**JOBS:**
[A] Rewrite the passage on Hannah Frank's drawing from "The viewer’s eyes" to "the drawing: peace.", replacing "doves" with "pigeons".
[B] According to the passage on Hannah Frank's drawing, in what year was the drawing made?

This drawing clearly stands in Hannah Frank’s third artistic period. Made in 1947, it attests to the artist’s mature drawing style, bright, calm, and celebratory in nature. The most visually imposing feature of the piece is a woman, depicted slightly to the right of the centre of the composition. She stands almost like a tree trunk – a linear block of white strongly grounded. As in many of the artist’s other drawings, the figure’s legs are not outlined, which gives the figure a trunk or block-like appearance. It appears as if the legs are not shown because the woman is wearing a dress, as indicated by a line forming a collar under her neck and another line around her right wrist. Whilst this explains that the female figure’s legs are not visible, the artist has still outlined the breasts of the figure, therefore accentuating her femininity. Both of her arms are raised from the core of her body; her right arm shows her palm facing the sky, her fingers reaching beyond the frame. Half of her left forearm is hidden in the same way.

The viewer’s eyes are led up towards the female figure’s face, where they find her finely traced figure and her bright hair arranged at the back of her head. She is looking towards her right; this gaze leads the audience to notice a bird right above her right hand facing the sky, in the left of the composition, flying towards the top of her head. A second bird is drawn at the bottom right of the drawing, again flying upwards towards her head. The birds could be doves, as suggested by their pure white and the form of their wings – shaped by the rounded form given to their feathers and the angular aspect of their very large wings. This interpretation of the nature of the birds coincides with the overall feeling of the drawing: peace.

**ROWS:**
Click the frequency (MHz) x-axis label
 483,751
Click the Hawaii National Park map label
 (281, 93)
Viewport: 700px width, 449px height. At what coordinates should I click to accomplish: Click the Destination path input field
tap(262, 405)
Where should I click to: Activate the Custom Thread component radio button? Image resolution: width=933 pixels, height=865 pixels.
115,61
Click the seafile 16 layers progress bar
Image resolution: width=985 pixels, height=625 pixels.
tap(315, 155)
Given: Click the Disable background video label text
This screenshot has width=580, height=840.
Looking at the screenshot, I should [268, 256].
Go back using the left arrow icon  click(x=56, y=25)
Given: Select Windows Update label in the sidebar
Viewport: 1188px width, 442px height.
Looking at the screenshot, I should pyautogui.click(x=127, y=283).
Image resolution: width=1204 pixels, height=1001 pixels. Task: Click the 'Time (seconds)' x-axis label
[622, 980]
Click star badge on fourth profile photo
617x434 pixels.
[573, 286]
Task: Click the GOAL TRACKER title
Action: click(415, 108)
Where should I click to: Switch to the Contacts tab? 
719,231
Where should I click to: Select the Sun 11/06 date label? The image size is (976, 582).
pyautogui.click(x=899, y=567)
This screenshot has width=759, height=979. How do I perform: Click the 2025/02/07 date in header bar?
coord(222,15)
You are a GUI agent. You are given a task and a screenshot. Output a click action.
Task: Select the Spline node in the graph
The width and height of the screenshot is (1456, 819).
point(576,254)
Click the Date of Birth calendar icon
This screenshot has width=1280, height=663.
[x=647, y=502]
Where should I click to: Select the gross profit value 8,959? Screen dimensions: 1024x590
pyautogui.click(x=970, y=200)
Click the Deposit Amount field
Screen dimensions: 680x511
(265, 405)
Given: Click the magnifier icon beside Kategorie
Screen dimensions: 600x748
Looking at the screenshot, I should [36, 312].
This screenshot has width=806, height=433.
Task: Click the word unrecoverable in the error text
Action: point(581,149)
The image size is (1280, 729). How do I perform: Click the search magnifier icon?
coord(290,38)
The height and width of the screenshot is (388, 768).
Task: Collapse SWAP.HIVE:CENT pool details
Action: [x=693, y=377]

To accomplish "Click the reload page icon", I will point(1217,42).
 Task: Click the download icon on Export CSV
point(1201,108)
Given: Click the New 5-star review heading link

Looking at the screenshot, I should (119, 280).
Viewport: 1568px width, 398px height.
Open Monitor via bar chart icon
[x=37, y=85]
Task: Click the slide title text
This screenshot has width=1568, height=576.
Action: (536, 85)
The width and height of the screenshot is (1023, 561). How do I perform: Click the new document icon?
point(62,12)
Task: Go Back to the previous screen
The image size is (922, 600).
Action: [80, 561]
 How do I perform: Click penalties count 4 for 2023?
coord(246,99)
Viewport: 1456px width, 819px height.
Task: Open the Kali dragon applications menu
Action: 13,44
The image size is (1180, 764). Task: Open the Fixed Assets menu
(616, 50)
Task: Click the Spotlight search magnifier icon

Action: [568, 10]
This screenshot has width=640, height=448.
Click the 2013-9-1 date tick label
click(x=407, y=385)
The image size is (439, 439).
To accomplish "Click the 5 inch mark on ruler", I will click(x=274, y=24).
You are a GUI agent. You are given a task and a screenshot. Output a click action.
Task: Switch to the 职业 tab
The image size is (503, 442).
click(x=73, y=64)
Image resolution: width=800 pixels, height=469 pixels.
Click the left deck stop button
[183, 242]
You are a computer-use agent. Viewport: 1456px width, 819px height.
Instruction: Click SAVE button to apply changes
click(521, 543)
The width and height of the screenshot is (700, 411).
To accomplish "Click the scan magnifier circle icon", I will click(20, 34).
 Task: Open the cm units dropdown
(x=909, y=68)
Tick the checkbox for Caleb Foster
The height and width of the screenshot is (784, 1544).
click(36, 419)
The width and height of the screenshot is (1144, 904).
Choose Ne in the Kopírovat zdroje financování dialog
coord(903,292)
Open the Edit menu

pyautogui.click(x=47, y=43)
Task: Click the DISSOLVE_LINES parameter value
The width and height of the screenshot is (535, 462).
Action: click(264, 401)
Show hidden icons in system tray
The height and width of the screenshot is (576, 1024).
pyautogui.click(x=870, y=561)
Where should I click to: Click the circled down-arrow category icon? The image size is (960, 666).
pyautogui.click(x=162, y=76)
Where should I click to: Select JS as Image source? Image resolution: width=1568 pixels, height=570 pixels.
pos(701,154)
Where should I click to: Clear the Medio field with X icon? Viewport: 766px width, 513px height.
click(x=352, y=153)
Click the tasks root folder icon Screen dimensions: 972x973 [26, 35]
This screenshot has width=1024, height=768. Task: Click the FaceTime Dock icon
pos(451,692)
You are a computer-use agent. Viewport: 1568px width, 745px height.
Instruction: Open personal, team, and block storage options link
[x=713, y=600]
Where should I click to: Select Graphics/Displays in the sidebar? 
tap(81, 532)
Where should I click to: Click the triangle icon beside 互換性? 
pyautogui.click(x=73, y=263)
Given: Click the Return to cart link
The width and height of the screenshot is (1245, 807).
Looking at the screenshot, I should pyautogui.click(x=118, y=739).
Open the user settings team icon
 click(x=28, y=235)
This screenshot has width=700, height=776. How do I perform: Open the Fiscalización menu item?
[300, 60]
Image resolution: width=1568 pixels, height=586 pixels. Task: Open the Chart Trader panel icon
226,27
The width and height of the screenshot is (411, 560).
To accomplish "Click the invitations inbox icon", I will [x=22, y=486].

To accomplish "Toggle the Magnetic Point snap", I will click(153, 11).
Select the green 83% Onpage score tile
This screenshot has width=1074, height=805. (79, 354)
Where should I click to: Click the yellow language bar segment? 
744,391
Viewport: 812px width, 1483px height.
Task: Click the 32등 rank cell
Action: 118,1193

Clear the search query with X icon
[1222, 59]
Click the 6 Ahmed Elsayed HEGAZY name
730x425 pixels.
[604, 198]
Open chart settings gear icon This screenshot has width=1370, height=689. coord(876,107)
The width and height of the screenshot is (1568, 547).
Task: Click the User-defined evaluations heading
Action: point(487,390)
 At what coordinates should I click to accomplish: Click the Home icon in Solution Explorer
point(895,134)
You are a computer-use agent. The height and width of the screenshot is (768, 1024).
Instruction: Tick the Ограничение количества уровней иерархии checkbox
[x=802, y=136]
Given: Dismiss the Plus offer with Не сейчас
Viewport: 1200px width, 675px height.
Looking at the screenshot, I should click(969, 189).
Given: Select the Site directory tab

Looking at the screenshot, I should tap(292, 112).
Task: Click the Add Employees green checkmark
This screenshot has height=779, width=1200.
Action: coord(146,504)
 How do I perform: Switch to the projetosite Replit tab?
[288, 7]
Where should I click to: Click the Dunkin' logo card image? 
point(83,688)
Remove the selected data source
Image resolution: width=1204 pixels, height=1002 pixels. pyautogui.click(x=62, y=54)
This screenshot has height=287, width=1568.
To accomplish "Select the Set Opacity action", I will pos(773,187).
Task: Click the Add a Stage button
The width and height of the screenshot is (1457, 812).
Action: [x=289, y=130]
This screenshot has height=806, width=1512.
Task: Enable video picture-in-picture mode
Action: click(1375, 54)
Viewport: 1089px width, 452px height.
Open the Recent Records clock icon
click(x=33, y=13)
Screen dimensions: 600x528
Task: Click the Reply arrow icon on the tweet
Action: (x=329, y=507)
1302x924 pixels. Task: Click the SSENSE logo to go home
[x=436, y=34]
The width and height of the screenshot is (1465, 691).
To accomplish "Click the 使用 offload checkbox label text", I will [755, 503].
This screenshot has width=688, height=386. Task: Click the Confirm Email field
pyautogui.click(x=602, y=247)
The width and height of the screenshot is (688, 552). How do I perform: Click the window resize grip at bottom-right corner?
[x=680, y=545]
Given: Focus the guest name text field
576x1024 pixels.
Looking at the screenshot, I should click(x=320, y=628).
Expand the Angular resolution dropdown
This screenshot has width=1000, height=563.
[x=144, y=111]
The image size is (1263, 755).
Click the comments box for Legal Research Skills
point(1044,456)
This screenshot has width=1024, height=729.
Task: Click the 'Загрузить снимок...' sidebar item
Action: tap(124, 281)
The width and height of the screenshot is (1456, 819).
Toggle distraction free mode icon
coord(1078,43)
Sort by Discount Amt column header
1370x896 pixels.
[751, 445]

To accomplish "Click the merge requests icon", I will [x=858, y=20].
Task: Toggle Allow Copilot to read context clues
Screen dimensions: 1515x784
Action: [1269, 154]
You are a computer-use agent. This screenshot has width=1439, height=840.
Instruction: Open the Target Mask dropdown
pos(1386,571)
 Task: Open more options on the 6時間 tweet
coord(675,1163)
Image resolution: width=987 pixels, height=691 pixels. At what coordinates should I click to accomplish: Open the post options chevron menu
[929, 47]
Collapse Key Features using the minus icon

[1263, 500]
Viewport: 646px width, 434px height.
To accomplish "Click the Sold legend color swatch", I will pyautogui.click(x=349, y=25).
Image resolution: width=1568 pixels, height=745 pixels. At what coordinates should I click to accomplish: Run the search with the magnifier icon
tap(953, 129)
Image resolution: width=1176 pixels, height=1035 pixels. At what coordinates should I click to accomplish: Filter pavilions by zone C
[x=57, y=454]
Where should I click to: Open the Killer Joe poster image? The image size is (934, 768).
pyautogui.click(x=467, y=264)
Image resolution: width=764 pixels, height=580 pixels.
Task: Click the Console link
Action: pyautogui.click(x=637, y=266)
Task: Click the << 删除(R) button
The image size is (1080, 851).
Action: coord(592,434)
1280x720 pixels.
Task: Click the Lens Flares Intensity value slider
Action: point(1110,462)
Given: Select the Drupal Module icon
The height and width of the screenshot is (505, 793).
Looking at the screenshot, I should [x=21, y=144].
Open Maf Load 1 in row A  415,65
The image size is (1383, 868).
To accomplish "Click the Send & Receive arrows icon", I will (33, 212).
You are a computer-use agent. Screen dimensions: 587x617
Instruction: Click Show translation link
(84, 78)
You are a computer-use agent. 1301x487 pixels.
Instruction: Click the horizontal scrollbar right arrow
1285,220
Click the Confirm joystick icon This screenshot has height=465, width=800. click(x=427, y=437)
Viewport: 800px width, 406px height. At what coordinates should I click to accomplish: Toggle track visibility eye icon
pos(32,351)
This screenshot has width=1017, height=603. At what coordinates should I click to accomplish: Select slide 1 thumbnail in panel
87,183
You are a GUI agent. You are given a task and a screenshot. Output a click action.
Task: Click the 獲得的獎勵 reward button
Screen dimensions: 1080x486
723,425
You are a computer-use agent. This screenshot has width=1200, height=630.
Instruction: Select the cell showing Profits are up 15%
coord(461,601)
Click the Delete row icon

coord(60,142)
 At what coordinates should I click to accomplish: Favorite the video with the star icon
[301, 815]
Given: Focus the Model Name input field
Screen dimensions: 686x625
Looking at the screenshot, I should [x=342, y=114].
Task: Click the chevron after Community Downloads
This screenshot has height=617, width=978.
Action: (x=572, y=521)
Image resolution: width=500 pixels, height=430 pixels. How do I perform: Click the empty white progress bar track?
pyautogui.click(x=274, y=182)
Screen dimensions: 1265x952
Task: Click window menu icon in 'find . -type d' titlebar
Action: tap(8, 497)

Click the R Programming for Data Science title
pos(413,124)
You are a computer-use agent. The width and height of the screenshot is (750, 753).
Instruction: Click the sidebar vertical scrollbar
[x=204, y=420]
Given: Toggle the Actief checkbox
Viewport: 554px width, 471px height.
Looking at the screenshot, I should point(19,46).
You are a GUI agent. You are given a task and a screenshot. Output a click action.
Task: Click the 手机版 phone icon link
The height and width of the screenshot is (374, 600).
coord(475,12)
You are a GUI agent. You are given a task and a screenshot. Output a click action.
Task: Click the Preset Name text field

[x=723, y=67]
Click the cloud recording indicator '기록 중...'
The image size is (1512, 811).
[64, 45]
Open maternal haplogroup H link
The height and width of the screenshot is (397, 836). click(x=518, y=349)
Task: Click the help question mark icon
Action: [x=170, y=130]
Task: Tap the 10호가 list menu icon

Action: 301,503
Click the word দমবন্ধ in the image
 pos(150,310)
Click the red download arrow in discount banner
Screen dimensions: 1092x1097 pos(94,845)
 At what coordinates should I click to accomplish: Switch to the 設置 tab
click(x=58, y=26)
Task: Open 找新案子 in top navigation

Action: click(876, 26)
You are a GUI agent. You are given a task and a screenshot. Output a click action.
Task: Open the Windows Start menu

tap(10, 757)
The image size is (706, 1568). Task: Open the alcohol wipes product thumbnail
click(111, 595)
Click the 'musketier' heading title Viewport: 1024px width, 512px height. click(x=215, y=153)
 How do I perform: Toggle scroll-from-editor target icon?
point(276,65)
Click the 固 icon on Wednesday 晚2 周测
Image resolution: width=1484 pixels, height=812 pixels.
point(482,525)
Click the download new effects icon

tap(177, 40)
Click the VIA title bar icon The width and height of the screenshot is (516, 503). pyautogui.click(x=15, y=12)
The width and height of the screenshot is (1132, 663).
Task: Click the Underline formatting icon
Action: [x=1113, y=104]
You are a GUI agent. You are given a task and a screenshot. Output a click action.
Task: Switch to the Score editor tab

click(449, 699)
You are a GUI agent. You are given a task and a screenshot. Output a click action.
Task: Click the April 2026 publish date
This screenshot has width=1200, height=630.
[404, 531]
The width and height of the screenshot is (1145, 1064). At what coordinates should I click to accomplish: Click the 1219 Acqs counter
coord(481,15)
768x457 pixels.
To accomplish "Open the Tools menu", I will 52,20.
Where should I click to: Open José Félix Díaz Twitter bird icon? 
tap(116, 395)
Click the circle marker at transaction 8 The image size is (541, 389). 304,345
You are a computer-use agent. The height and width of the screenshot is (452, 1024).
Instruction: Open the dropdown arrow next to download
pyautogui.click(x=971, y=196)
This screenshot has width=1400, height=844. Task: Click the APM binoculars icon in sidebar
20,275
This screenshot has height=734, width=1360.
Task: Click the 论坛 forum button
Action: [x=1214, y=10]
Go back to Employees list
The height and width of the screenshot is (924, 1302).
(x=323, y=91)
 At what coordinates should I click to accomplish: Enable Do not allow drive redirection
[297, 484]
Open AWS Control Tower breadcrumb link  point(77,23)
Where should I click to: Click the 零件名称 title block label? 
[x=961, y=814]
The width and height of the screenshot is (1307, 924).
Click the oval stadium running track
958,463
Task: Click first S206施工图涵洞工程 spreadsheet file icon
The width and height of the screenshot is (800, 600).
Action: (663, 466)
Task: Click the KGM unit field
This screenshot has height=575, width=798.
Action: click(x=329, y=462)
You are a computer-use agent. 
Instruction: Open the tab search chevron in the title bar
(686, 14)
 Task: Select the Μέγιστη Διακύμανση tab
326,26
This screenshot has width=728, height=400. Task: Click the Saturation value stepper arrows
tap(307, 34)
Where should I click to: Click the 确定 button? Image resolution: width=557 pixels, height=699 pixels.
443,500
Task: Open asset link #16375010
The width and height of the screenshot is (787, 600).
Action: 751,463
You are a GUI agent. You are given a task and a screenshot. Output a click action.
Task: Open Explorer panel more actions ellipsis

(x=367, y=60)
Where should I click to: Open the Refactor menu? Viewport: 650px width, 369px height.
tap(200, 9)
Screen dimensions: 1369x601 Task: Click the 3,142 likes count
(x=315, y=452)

**ANSWERS PER TASK:**
[A]
The viewer’s eyes are led up towards the female figure’s face, where they find her finely traced figure and her bright hair arranged at the back of her head. She is looking towards her right; this gaze leads the audience to notice a bird right above her right hand facing the sky, in the left of the composition, flying towards the top of her head. A second bird is drawn at the bottom right of the drawing, again flying upwards towards her head. The birds could be pigeons, as suggested by their pure white and the form of their wings – shaped by the rounded form given to their feathers and the angular aspect of their very large wings. This interpretation of the nature of the birds coincides with the overall feeling of the drawing: peace.

[B] 1947